*Provided material*.

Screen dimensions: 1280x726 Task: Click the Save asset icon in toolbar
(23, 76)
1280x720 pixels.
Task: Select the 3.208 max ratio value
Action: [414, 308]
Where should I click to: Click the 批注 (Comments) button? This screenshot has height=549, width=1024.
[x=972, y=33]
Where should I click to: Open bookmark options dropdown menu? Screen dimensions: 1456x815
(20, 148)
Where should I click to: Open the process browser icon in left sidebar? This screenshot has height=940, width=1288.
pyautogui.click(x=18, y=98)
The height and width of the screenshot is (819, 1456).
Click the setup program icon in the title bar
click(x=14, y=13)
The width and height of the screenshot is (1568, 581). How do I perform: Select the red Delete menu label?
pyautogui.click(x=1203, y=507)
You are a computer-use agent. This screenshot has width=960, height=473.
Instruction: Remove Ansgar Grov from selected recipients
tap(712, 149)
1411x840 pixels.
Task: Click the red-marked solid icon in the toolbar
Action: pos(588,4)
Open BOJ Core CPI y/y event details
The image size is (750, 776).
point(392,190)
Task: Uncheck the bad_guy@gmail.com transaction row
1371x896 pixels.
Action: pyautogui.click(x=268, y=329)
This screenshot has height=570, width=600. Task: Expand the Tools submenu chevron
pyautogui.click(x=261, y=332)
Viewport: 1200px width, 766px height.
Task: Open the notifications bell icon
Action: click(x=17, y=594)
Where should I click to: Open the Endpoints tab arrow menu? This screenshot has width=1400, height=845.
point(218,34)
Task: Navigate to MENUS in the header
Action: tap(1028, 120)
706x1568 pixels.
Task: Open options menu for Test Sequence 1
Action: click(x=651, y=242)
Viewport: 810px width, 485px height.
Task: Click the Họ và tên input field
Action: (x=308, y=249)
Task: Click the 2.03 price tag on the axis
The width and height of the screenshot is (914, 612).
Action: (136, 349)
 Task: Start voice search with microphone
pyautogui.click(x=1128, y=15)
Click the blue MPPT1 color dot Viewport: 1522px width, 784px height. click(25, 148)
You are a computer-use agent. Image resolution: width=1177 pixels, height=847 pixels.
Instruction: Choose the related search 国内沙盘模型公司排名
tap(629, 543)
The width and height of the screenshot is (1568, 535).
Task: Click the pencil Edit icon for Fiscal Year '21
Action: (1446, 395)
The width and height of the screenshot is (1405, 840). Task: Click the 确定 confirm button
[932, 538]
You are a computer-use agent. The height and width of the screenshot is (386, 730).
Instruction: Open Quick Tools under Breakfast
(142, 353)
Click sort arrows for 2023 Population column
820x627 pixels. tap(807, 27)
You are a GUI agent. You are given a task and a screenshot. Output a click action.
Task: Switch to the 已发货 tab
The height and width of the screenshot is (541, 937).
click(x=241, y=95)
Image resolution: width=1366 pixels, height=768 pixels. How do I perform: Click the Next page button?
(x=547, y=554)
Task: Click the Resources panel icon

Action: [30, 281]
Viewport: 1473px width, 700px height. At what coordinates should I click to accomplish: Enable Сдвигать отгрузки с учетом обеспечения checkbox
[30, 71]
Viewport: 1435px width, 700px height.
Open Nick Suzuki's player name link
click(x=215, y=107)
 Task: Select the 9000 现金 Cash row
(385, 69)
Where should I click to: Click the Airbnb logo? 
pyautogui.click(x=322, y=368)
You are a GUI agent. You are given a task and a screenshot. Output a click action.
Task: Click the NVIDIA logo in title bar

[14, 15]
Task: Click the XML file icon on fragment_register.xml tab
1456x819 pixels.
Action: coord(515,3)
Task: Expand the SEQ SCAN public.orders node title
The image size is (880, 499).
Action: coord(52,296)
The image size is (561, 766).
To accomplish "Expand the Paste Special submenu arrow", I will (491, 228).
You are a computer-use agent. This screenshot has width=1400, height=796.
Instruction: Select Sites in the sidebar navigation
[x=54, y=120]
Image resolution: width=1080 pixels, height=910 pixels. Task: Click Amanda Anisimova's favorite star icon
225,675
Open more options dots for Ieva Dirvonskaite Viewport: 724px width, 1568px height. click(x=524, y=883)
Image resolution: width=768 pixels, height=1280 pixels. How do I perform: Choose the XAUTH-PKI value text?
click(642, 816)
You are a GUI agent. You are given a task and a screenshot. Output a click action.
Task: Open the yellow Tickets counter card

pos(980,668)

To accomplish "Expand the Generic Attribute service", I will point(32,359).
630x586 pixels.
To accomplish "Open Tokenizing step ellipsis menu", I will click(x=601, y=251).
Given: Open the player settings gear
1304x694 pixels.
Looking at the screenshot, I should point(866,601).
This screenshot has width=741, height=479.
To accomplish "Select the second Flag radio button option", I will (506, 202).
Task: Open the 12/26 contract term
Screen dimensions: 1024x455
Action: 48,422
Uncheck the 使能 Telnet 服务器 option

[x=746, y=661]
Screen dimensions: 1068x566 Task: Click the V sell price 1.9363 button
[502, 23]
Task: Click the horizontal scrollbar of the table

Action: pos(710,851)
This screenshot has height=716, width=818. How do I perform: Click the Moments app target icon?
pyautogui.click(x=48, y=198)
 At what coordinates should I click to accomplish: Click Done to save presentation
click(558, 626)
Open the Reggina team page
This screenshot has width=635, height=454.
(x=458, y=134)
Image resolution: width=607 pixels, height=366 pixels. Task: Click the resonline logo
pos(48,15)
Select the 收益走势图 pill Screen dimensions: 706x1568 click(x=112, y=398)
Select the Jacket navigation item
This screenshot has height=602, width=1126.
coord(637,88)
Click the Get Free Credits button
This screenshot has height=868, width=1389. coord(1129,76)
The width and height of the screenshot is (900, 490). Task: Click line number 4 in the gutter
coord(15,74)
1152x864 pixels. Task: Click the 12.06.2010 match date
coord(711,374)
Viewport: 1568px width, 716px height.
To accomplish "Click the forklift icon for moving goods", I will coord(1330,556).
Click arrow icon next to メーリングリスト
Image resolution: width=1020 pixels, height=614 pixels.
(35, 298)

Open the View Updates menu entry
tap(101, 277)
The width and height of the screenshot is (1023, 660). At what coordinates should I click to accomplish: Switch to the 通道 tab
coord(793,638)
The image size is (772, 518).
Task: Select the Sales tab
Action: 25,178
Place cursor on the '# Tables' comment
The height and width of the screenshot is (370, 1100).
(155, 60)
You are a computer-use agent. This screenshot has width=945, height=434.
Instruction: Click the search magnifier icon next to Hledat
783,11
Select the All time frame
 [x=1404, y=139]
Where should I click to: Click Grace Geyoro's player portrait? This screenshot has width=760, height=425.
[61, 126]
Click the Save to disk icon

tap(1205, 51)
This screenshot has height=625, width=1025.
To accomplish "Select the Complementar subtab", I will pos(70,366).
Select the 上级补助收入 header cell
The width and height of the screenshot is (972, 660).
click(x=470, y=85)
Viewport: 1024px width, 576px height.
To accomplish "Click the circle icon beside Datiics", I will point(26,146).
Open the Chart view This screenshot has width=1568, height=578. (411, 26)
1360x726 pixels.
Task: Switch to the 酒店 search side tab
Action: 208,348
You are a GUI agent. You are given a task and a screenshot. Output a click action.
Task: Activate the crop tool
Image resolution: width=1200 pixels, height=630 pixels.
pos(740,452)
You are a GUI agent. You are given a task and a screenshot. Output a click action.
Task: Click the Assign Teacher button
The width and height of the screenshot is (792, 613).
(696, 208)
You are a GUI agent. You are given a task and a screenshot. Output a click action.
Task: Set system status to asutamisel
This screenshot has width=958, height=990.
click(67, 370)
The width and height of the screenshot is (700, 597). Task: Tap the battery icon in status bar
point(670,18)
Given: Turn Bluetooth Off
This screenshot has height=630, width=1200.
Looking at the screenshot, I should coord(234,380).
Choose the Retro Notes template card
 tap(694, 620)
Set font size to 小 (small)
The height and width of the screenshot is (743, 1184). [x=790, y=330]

*Given problem*.
Render every line of the listing above as a JSON list of strings, one string per line, omitting any blank lines.

*Reply*.
[
  "Screen dimensions: 1280x726 Task: Click the Save asset icon in toolbar",
  "(23, 76)",
  "1280x720 pixels.",
  "Task: Select the 3.208 max ratio value",
  "Action: [414, 308]",
  "Where should I click to: Click the 批注 (Comments) button? This screenshot has height=549, width=1024.",
  "[x=972, y=33]",
  "Where should I click to: Open bookmark options dropdown menu? Screen dimensions: 1456x815",
  "(20, 148)",
  "Where should I click to: Open the process browser icon in left sidebar? This screenshot has height=940, width=1288.",
  "pyautogui.click(x=18, y=98)",
  "The height and width of the screenshot is (819, 1456).",
  "Click the setup program icon in the title bar",
  "click(x=14, y=13)",
  "The width and height of the screenshot is (1568, 581). How do I perform: Select the red Delete menu label?",
  "pyautogui.click(x=1203, y=507)",
  "You are a computer-use agent. This screenshot has width=960, height=473.",
  "Instruction: Remove Ansgar Grov from selected recipients",
  "tap(712, 149)",
  "1411x840 pixels.",
  "Task: Click the red-marked solid icon in the toolbar",
  "Action: pos(588,4)",
  "Open BOJ Core CPI y/y event details",
  "The image size is (750, 776).",
  "point(392,190)",
  "Task: Uncheck the bad_guy@gmail.com transaction row",
  "1371x896 pixels.",
  "Action: pyautogui.click(x=268, y=329)",
  "This screenshot has height=570, width=600. Task: Expand the Tools submenu chevron",
  "pyautogui.click(x=261, y=332)",
  "Viewport: 1200px width, 766px height.",
  "Task: Open the notifications bell icon",
  "Action: click(x=17, y=594)",
  "Where should I click to: Open the Endpoints tab arrow menu? This screenshot has width=1400, height=845.",
  "point(218,34)",
  "Task: Navigate to MENUS in the header",
  "Action: tap(1028, 120)",
  "706x1568 pixels.",
  "Task: Open options menu for Test Sequence 1",
  "Action: click(x=651, y=242)",
  "Viewport: 810px width, 485px height.",
  "Task: Click the Họ và tên input field",
  "Action: (x=308, y=249)",
  "Task: Click the 2.03 price tag on the axis",
  "The width and height of the screenshot is (914, 612).",
  "Action: (136, 349)",
  " Task: Start voice search with microphone",
  "pyautogui.click(x=1128, y=15)",
  "Click the blue MPPT1 color dot Viewport: 1522px width, 784px height. click(25, 148)",
  "You are a computer-use agent. Image resolution: width=1177 pixels, height=847 pixels.",
  "Instruction: Choose the related search 国内沙盘模型公司排名",
  "tap(629, 543)",
  "The width and height of the screenshot is (1568, 535).",
  "Task: Click the pencil Edit icon for Fiscal Year '21",
  "Action: (1446, 395)",
  "The width and height of the screenshot is (1405, 840). Task: Click the 确定 confirm button",
  "[932, 538]",
  "You are a computer-use agent. The height and width of the screenshot is (386, 730).",
  "Instruction: Open Quick Tools under Breakfast",
  "(142, 353)",
  "Click sort arrows for 2023 Population column",
  "820x627 pixels. tap(807, 27)",
  "You are a GUI agent. You are given a task and a screenshot. Output a click action.",
  "Task: Switch to the 已发货 tab",
  "The height and width of the screenshot is (541, 937).",
  "click(x=241, y=95)",
  "Image resolution: width=1366 pixels, height=768 pixels. How do I perform: Click the Next page button?",
  "(x=547, y=554)",
  "Task: Click the Resources panel icon",
  "Action: [30, 281]",
  "Viewport: 1473px width, 700px height. At what coordinates should I click to accomplish: Enable Сдвигать отгрузки с учетом обеспечения checkbox",
  "[30, 71]",
  "Viewport: 1435px width, 700px height.",
  "Open Nick Suzuki's player name link",
  "click(x=215, y=107)",
  " Task: Select the 9000 现金 Cash row",
  "(385, 69)",
  "Where should I click to: Click the Airbnb logo? ",
  "pyautogui.click(x=322, y=368)",
  "You are a GUI agent. You are given a task and a screenshot. Output a click action.",
  "Task: Click the NVIDIA logo in title bar",
  "[14, 15]",
  "Task: Click the XML file icon on fragment_register.xml tab",
  "1456x819 pixels.",
  "Action: coord(515,3)",
  "Task: Expand the SEQ SCAN public.orders node title",
  "The image size is (880, 499).",
  "Action: coord(52,296)",
  "The image size is (561, 766).",
  "To accomplish \"Expand the Paste Special submenu arrow\", I will (491, 228).",
  "You are a computer-use agent. This screenshot has width=1400, height=796.",
  "Instruction: Select Sites in the sidebar navigation",
  "[x=54, y=120]",
  "Image resolution: width=1080 pixels, height=910 pixels. Task: Click Amanda Anisimova's favorite star icon",
  "225,675",
  "Open more options dots for Ieva Dirvonskaite Viewport: 724px width, 1568px height. click(x=524, y=883)",
  "Image resolution: width=768 pixels, height=1280 pixels. How do I perform: Choose the XAUTH-PKI value text?",
  "click(642, 816)",
  "You are a GUI agent. You are given a task and a screenshot. Output a click action.",
  "Task: Open the yellow Tickets counter card",
  "pos(980,668)",
  "To accomplish \"Expand the Generic Attribute service\", I will point(32,359).",
  "630x586 pixels.",
  "To accomplish \"Open Tokenizing step ellipsis menu\", I will click(x=601, y=251).",
  "Given: Open the player settings gear",
  "1304x694 pixels.",
  "Looking at the screenshot, I should point(866,601).",
  "This screenshot has width=741, height=479.",
  "To accomplish \"Select the second Flag radio button option\", I will (506, 202).",
  "Task: Open the 12/26 contract term",
  "Screen dimensions: 1024x455",
  "Action: 48,422",
  "Uncheck the 使能 Telnet 服务器 option",
  "[x=746, y=661]",
  "Screen dimensions: 1068x566 Task: Click the V sell price 1.9363 button",
  "[502, 23]",
  "Task: Click the horizontal scrollbar of the table",
  "Action: pos(710,851)",
  "This screenshot has height=716, width=818. How do I perform: Click the Moments app target icon?",
  "pyautogui.click(x=48, y=198)",
  " At what coordinates should I click to accomplish: Click Done to save presentation",
  "click(558, 626)",
  "Open the Reggina team page",
  "This screenshot has width=635, height=454.",
  "(x=458, y=134)",
  "Image resolution: width=607 pixels, height=366 pixels. Task: Click the resonline logo",
  "pos(48,15)",
  "Select the 收益走势图 pill Screen dimensions: 706x1568 click(x=112, y=398)",
  "Select the Jacket navigation item",
  "This screenshot has height=602, width=1126.",
  "coord(637,88)",
  "Click the Get Free Credits button",
  "This screenshot has height=868, width=1389. coord(1129,76)",
  "The width and height of the screenshot is (900, 490). Task: Click line number 4 in the gutter",
  "coord(15,74)",
  "1152x864 pixels. Task: Click the 12.06.2010 match date",
  "coord(711,374)",
  "Viewport: 1568px width, 716px height.",
  "To accomplish \"Click the forklift icon for moving goods\", I will coord(1330,556).",
  "Click arrow icon next to メーリングリスト",
  "Image resolution: width=1020 pixels, height=614 pixels.",
  "(35, 298)",
  "Open the View Updates menu entry",
  "tap(101, 277)",
  "The width and height of the screenshot is (1023, 660). At what coordinates should I click to accomplish: Switch to the 通道 tab",
  "coord(793,638)",
  "The image size is (772, 518).",
  "Task: Select the Sales tab",
  "Action: 25,178",
  "Place cursor on the '# Tables' comment",
  "The height and width of the screenshot is (370, 1100).",
  "(155, 60)",
  "You are a computer-use agent. This screenshot has width=945, height=434.",
  "Instruction: Click the search magnifier icon next to Hledat",
  "783,11",
  "Select the All time frame",
  " [x=1404, y=139]",
  "Where should I click to: Click Grace Geyoro's player portrait? This screenshot has width=760, height=425.",
  "[61, 126]",
  "Click the Save to disk icon",
  "tap(1205, 51)",
  "This screenshot has height=625, width=1025.",
  "To accomplish \"Select the Complementar subtab\", I will pos(70,366).",
  "Select the 上级补助收入 header cell",
  "The width and height of the screenshot is (972, 660).",
  "click(x=470, y=85)",
  "Viewport: 1024px width, 576px height.",
  "To accomplish \"Click the circle icon beside Datiics\", I will point(26,146).",
  "Open the Chart view This screenshot has width=1568, height=578. (411, 26)",
  "1360x726 pixels.",
  "Task: Switch to the 酒店 search side tab",
  "Action: 208,348",
  "You are a GUI agent. You are given a task and a screenshot. Output a click action.",
  "Task: Activate the crop tool",
  "Image resolution: width=1200 pixels, height=630 pixels.",
  "pos(740,452)",
  "You are a GUI agent. You are given a task and a screenshot. Output a click action.",
  "Task: Click the Assign Teacher button",
  "The width and height of the screenshot is (792, 613).",
  "(696, 208)",
  "You are a GUI agent. You are given a task and a screenshot. Output a click action.",
  "Task: Set system status to asutamisel",
  "This screenshot has width=958, height=990.",
  "click(67, 370)",
  "The width and height of the screenshot is (700, 597). Task: Tap the battery icon in status bar",
  "point(670,18)",
  "Given: Turn Bluetooth Off",
  "This screenshot has height=630, width=1200.",
  "Looking at the screenshot, I should coord(234,380).",
  "Choose the Retro Notes template card",
  " tap(694, 620)",
  "Set font size to 小 (small)",
  "The height and width of the screenshot is (743, 1184). [x=790, y=330]"
]